The African Export-Import Bank (Afreximbank) has closed a $1.75 billion syndicated receivables purchase facility for Angola’s state oil company Sonangol, marking a major step toward strengthening the country’s oil sector and advancing its push for greater economic self-reliance.
Announced on Thursday, the financing package was arranged by Afreximbank alongside a group of mandated lead arrangers.
The facility is designed to support Sonangol’s operating and capital expenditure needs while reinforcing export-linked trade structures that underpin Angola’s foreign‑exchange earnings.

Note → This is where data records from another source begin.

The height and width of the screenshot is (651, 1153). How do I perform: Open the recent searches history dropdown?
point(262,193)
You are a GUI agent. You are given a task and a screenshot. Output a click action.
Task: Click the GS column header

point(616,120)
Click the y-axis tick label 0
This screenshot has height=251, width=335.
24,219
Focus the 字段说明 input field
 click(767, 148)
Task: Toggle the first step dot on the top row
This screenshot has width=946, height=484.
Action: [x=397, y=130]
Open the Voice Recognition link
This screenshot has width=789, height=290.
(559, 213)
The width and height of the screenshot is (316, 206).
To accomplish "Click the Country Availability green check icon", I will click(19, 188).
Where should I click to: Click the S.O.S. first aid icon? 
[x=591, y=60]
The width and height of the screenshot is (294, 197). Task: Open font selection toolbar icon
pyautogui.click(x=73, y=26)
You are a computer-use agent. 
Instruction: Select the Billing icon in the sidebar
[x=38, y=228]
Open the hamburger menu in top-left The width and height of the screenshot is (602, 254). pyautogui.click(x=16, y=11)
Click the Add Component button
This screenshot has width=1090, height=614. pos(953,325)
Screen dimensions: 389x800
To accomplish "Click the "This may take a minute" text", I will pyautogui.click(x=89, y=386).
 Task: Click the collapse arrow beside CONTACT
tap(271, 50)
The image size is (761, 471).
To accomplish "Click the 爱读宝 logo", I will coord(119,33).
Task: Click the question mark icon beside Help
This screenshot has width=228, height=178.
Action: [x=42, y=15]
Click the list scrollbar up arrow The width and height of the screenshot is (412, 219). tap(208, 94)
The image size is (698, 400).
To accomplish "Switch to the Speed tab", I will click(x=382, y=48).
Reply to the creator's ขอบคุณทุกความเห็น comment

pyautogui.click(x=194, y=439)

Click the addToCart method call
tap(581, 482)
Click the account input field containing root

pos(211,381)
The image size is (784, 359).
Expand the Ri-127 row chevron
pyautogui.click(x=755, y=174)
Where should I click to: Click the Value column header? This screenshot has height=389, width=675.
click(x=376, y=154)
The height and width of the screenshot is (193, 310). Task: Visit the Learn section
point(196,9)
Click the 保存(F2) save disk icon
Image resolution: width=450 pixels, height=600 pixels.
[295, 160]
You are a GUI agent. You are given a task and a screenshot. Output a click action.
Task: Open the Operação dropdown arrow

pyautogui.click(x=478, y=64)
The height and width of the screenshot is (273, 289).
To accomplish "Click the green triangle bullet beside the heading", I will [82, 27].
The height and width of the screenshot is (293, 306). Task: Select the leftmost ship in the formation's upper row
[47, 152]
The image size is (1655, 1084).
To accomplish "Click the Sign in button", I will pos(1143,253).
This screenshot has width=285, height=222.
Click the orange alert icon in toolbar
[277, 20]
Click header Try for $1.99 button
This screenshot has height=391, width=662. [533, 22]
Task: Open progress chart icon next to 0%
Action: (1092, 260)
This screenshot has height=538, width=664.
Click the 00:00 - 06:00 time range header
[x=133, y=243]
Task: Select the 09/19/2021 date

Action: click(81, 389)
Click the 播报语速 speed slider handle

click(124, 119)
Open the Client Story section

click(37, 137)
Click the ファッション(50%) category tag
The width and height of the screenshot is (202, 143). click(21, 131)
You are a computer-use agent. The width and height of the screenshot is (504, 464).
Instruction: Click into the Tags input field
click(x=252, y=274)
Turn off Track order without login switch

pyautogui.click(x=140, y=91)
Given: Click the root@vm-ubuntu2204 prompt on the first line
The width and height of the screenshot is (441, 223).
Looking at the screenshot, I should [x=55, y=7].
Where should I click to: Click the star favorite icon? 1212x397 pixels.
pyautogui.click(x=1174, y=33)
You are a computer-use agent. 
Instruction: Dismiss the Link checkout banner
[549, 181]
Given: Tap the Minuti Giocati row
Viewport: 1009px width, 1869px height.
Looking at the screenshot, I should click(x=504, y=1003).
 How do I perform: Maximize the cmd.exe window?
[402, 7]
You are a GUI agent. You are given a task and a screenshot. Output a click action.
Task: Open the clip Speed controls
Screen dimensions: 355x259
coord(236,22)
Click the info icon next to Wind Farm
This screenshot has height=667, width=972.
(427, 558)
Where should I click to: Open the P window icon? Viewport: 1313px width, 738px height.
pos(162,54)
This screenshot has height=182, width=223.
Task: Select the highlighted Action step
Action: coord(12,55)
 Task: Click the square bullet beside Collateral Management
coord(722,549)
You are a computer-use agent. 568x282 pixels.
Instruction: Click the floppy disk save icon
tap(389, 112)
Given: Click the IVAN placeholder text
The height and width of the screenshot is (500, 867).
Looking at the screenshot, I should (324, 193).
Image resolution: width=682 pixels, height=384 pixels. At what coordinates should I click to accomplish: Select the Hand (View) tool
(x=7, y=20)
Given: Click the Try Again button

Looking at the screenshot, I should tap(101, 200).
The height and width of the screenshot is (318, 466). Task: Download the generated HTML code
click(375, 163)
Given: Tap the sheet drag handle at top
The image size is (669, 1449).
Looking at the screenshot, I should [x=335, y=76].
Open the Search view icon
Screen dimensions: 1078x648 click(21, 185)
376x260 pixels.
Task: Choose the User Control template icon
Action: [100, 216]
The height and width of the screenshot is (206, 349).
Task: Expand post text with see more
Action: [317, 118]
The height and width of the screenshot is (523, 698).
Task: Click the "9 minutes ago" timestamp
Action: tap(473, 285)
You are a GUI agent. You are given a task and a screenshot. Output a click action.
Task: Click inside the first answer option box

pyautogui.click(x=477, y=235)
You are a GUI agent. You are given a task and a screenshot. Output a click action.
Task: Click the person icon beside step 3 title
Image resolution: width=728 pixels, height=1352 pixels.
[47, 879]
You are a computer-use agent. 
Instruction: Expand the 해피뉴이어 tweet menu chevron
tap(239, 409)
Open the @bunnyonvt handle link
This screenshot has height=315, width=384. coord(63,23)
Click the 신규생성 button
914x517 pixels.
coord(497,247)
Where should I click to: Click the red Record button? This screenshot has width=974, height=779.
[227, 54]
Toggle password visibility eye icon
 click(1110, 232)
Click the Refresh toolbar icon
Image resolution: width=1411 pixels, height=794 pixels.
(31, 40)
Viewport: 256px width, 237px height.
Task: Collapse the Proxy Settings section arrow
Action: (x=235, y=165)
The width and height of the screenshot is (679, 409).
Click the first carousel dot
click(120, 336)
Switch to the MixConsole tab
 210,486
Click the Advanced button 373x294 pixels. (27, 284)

“The transaction will help Sonangol meet its operating and capital needs, sustain export flows, increase energy availability and support Angola’s broader industrialisation and economic transformation, while directly contributing to increased African participation in global trade,” Haytham Elmaayergi, Executive Vice President, Global Trade Bank, Afreximbank, said.
He noted that the financing would help Sonangol maintain export flows, improve energy availability and support Angola’s broader industrialisation agenda.
The bank played a central role in structuring and syndicating the deal, introducing a de‑risked framework intended to cushion lenders from oil price volatility and provide more flexible security arrangements.
The official said the transaction aligned with Afreximbank’s mandate to expand African-led financing models and reduce dependence on external capital.
The deal is expected to bolster Angola’s economic development by enabling continued extraction and commercialisation of natural resources, strengthening export revenues and supporting value creation across the economy.